◆ What the exercise asks
Please rewrite the part that opens with the line containing "You are a computer-use" and closes with the line containing "Click the 012路比", swapping "device toolbar" for "developer toolbar" and leaving everything else unchanged.

◆ A block of data
** START **

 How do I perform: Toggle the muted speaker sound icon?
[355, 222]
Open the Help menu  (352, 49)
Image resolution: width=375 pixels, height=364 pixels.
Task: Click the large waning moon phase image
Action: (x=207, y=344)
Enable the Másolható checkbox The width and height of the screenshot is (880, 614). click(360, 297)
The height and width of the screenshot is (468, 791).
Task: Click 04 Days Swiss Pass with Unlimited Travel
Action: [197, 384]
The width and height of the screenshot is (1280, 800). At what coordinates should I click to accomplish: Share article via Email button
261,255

** END **
** START **

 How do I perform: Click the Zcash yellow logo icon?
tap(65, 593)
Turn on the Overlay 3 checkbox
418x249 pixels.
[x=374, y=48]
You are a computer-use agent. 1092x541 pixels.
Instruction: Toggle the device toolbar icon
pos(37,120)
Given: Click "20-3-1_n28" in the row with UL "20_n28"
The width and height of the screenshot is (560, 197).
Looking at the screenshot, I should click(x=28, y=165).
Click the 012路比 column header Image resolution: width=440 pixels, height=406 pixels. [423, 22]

** END **

◆ Complete output
You are a computer-use agent. 1092x541 pixels.
Instruction: Toggle the developer toolbar icon
pos(37,120)
Given: Click "20-3-1_n28" in the row with UL "20_n28"
The width and height of the screenshot is (560, 197).
Looking at the screenshot, I should click(x=28, y=165).
Click the 012路比 column header Image resolution: width=440 pixels, height=406 pixels. [423, 22]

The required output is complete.